If you accept that Harley, for marketing and reasons of tradition (pretty much the same thing) must stay with air-cooled twins. Then you can blame the EPA. Two valve, pushrod, large displacements V-twins have to run hot if set up lean enough to meet EPA regs. ALL you examples are water-cooled.
I gave you a couple examples of water cooled automobiles which meet much tougher standards than what Harley has to meet. If you like, you can find plenty of examples of air cooled engines that meet the same standards as Harley but they do it without all the crappy driveability and performance problems Harley makes standard. They also do it without selling you illegal tampering devices and parts to "fix" the problems they purposely pawn off. Go by a BMW dealer and ride one of their air cooled bikes, or Honda, or Yamaha, or Victory, or whoever else out there that I can't remember at the moment.
The EPA has cut a ton of slack for H-D for decades, but eventually everyone has to comply with the law. When only one company seems to have insurmountable issues, that tells me it isn't the regulation, it's that company.
BTW, as Red Devil mentioned in his post, and as I've mentioned in several other threads, Harley isn't the only engine out there that runs hot. All internal combustion engines produce heat in large quantities, and much of that heat is waste heat. Water cooled engines also run hot, and if anyone doesn't believe that I suggest they take their car out on the highway for about 30 miles at speed, then pull off the road, pop the hood, and sit on top of the engine. Try not to burn your butt off.

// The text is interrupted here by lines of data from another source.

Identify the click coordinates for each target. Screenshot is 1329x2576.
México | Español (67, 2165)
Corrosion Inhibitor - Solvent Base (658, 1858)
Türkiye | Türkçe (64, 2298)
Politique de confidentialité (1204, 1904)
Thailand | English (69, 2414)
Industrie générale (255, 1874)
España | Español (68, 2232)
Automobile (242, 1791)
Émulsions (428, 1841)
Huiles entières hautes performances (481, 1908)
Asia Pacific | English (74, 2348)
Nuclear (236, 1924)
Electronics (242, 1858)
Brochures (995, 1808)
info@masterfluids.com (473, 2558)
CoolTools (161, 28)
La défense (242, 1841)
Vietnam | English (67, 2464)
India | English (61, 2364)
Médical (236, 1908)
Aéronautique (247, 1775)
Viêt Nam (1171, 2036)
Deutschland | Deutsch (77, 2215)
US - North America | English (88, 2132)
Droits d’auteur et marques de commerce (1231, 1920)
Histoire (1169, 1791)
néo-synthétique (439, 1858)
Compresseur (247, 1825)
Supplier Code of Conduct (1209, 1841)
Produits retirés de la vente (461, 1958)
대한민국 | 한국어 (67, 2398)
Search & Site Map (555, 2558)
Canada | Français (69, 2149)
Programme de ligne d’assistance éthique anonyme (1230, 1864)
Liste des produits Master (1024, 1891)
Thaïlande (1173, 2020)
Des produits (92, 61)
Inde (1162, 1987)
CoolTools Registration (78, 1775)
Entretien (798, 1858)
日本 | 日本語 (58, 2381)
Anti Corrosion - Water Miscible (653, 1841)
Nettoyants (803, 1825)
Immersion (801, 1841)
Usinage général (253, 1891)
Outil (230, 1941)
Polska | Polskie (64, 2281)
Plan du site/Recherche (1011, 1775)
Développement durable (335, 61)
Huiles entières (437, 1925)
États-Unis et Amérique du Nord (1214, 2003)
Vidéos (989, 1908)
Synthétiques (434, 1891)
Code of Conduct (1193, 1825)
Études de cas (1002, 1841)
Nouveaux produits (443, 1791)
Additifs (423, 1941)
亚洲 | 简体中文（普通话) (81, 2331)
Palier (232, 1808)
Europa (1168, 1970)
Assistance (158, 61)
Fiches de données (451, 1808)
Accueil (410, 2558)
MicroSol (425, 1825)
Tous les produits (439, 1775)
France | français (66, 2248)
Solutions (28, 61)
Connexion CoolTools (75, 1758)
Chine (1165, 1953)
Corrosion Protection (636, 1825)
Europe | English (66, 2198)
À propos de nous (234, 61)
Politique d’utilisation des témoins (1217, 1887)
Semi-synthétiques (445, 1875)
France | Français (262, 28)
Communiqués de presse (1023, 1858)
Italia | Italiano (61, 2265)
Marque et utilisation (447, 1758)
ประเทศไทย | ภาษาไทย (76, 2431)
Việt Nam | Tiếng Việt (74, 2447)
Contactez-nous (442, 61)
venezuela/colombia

The heat issue is a two parter, and some folks around here seem to get the two parts mixed up. One is the reliability issue, where running excessively high combustion chamber temps affects the parts negatively (when the materials and designs aren't up to the task). The other is rider comfort, which is more of a proximity and shielding issue. Face it, the bigger the engines get the more heat they produce and the more they radiate that heat onto nearby objects like your legs. That is true if the engine meets EPA standards or not. Hot is hot, and the difference between 1000 degree pipes and 1400 degree pipes isn't the main problem. Both will burn the snot out of you, and wise folks will avoid both. The folks at H-D could have helped isolate the riders from much of the extra heat with better designs and shielding, but those things cost money and might mess with Willy G.'s idea of style. I'd like to know how you blame that on the EPA.
If someone really wants cooler, they could dig up an old Pan or Shovel and restore it. They didn't make enough power to generate much heat, so the obsession with heat should be satisfied. They also ran really rich and dirty, and leaked oil like a sieve, and weren't terribly reliable, but by god they ran "cooler".